[Stored data entries]
::::
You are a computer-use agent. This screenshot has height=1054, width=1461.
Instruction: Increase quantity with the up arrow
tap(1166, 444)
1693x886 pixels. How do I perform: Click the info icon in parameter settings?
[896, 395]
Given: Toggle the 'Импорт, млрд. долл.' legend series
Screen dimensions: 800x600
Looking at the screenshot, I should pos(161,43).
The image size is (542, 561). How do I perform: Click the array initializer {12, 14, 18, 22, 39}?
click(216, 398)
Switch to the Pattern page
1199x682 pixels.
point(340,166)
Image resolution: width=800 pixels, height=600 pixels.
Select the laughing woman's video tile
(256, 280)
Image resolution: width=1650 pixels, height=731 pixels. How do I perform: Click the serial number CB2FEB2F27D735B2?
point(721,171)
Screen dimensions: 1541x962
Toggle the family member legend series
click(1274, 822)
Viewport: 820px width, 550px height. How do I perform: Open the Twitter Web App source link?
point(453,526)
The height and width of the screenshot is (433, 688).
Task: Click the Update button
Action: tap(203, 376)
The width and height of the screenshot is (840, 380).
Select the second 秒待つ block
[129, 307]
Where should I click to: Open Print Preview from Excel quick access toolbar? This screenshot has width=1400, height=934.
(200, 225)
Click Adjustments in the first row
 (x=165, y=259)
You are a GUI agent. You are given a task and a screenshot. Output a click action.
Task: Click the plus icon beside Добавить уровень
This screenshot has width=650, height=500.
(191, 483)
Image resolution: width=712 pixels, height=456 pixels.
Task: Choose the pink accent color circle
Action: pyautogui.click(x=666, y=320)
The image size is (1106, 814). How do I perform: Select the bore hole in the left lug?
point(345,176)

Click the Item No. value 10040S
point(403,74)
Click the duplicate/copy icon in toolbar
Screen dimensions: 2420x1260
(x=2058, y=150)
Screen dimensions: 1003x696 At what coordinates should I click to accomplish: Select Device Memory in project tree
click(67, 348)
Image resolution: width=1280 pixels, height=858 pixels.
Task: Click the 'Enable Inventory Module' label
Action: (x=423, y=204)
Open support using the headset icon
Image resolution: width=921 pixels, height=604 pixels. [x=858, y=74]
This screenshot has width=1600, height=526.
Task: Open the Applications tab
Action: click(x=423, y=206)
::::
*Task goal*
Give back all the records above exactly as they were written.

*Output for this exercise*
You are a computer-use agent. This screenshot has height=1054, width=1461.
Instruction: Increase quantity with the up arrow
tap(1166, 444)
1693x886 pixels. How do I perform: Click the info icon in parameter settings?
[896, 395]
Given: Toggle the 'Импорт, млрд. долл.' legend series
Screen dimensions: 800x600
Looking at the screenshot, I should pos(161,43).
The image size is (542, 561). How do I perform: Click the array initializer {12, 14, 18, 22, 39}?
click(216, 398)
Switch to the Pattern page
1199x682 pixels.
point(340,166)
Image resolution: width=800 pixels, height=600 pixels.
Select the laughing woman's video tile
(256, 280)
Image resolution: width=1650 pixels, height=731 pixels. How do I perform: Click the serial number CB2FEB2F27D735B2?
point(721,171)
Screen dimensions: 1541x962
Toggle the family member legend series
click(1274, 822)
Viewport: 820px width, 550px height. How do I perform: Open the Twitter Web App source link?
point(453,526)
The height and width of the screenshot is (433, 688).
Task: Click the Update button
Action: tap(203, 376)
The width and height of the screenshot is (840, 380).
Select the second 秒待つ block
[129, 307]
Where should I click to: Open Print Preview from Excel quick access toolbar? This screenshot has width=1400, height=934.
(200, 225)
Click Adjustments in the first row
 (x=165, y=259)
You are a GUI agent. You are given a task and a screenshot. Output a click action.
Task: Click the plus icon beside Добавить уровень
This screenshot has width=650, height=500.
(191, 483)
Image resolution: width=712 pixels, height=456 pixels.
Task: Choose the pink accent color circle
Action: pyautogui.click(x=666, y=320)
The image size is (1106, 814). How do I perform: Select the bore hole in the left lug?
point(345,176)

Click the Item No. value 10040S
point(403,74)
Click the duplicate/copy icon in toolbar
Screen dimensions: 2420x1260
(x=2058, y=150)
Screen dimensions: 1003x696 At what coordinates should I click to accomplish: Select Device Memory in project tree
click(67, 348)
Image resolution: width=1280 pixels, height=858 pixels.
Task: Click the 'Enable Inventory Module' label
Action: (x=423, y=204)
Open support using the headset icon
Image resolution: width=921 pixels, height=604 pixels. [x=858, y=74]
This screenshot has width=1600, height=526.
Task: Open the Applications tab
Action: click(x=423, y=206)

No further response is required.